On 8/20/2024 8:40 AM, Stefan Monnier wrote:
I can understand the reluctance to go to 6 bit register specifiers, it
burns up your opcode space and makes encoding everything more difficult.
But today that is an unserviced market which will get customers to give you
a look. Put out some vapor ware and see what customers say.
If the issue is only the encoding, then presumably, Mitch could go the
route of a prefix instruction (like his PRED instruction or the
instruction he uses to do wide shifts/adds/...).

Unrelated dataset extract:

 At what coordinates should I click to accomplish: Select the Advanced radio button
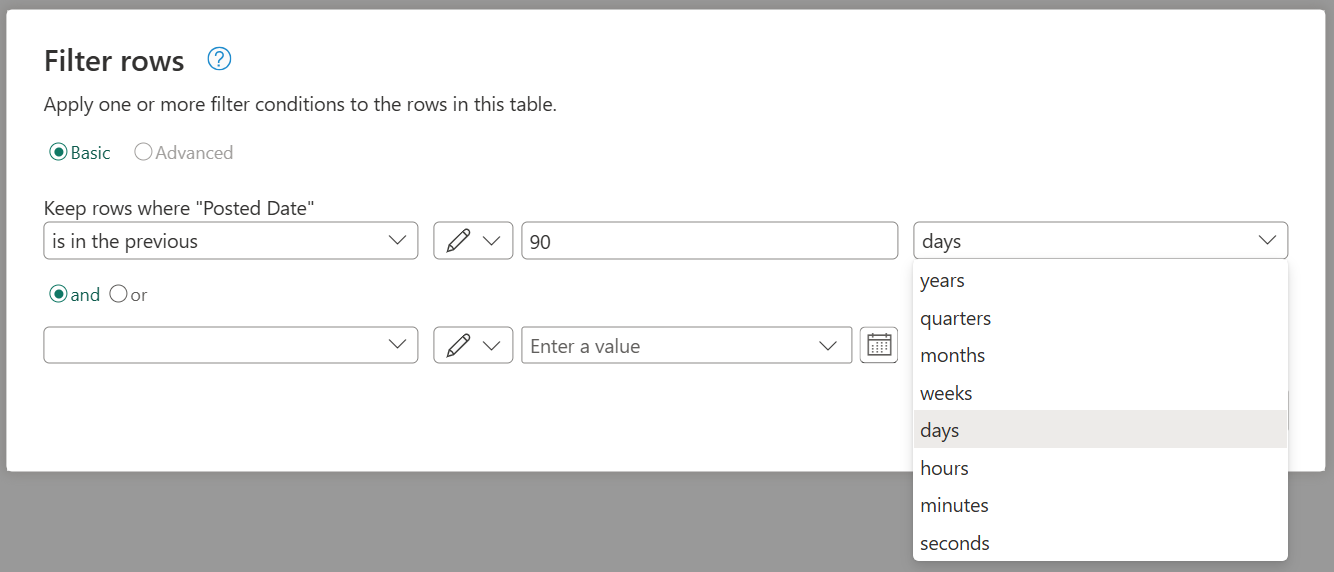tap(143, 153)
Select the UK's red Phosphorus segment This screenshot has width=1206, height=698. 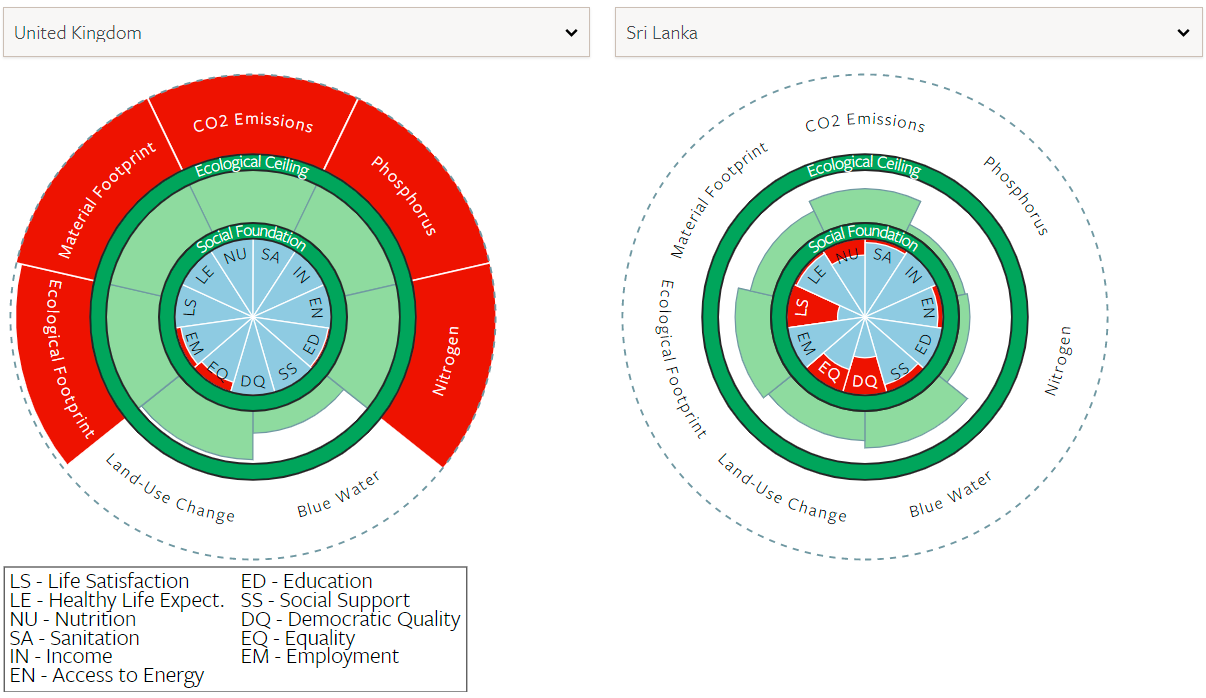pyautogui.click(x=404, y=195)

Ironically, in my case, this was one of the original uses of the FF prefix word.
FFwZ-Zvii
w: {WW, WN, WM, WO}/{WW, Wnmo} (Register Extensions, Bit 5)
WW: Typically Opcode
Z: Opcode Extension
v: {VV, Sc/I, Sc/I, I} (V Bit, Scale|Immed, Immed)
ii: Immed
Except for 4R ops:
FFwZ-Zvpp
v: V, Sc/Z, Sc/Z, Z
pp: ZZ, pppppp (Rp)
Interpretation partly depends on the op that follows.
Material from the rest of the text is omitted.